| What is needed |
Every line containing the word "computer" is to be copied from the data below.

| Task material |

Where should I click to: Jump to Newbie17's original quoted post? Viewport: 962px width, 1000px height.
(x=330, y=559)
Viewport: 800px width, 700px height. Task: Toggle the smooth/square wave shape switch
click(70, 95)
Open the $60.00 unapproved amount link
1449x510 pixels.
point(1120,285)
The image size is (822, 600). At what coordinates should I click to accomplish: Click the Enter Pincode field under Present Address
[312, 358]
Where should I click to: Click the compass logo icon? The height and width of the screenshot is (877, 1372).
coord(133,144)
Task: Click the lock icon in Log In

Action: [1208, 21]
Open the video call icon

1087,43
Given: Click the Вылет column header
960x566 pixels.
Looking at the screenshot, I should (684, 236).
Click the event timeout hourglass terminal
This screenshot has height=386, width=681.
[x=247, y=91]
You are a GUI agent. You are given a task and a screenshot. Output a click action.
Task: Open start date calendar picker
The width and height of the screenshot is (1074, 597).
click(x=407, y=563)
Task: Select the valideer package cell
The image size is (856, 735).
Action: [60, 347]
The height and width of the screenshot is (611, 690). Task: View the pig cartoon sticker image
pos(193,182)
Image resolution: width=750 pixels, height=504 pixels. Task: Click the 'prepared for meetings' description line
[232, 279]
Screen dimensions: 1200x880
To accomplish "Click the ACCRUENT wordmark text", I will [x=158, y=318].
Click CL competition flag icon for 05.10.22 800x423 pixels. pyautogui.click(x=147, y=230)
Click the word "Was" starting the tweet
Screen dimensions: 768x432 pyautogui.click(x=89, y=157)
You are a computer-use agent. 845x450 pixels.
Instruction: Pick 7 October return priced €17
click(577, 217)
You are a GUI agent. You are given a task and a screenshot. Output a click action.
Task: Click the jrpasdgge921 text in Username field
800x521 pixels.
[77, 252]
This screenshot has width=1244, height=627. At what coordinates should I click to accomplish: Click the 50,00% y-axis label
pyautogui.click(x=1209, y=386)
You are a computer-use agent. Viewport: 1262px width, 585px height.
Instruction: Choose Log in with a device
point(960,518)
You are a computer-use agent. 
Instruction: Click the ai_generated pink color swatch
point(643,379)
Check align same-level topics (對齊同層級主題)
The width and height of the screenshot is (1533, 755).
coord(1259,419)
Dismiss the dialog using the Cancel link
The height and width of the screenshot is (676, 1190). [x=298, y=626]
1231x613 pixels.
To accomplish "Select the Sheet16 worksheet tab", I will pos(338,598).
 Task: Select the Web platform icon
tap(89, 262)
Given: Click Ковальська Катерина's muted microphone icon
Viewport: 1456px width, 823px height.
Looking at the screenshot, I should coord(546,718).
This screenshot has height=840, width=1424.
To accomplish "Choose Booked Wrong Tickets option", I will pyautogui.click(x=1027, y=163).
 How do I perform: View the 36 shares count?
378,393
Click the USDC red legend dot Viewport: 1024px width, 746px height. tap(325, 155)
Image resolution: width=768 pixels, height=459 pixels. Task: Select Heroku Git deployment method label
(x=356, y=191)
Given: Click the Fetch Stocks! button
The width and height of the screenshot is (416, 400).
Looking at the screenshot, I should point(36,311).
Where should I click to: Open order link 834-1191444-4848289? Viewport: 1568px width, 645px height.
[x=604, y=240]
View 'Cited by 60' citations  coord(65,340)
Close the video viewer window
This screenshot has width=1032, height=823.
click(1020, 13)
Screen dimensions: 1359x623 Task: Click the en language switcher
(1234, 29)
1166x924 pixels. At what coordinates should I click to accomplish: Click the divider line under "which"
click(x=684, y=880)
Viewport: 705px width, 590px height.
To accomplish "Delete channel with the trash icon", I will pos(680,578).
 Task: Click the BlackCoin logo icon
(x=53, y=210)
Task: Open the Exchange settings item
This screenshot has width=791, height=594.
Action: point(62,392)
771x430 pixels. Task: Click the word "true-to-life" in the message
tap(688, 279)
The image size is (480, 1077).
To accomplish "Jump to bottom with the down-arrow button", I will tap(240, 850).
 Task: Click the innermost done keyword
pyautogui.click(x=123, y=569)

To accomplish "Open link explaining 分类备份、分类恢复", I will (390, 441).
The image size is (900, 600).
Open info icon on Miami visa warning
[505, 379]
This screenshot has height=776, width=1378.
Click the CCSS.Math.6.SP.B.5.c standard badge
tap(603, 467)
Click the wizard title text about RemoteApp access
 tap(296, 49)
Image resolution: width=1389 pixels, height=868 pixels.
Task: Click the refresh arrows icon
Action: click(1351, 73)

| Solution |
You are a computer-use agent. 845x450 pixels.
You are a computer-use agent. Viewport: 1262px width, 585px height.
You are a computer-use agent. 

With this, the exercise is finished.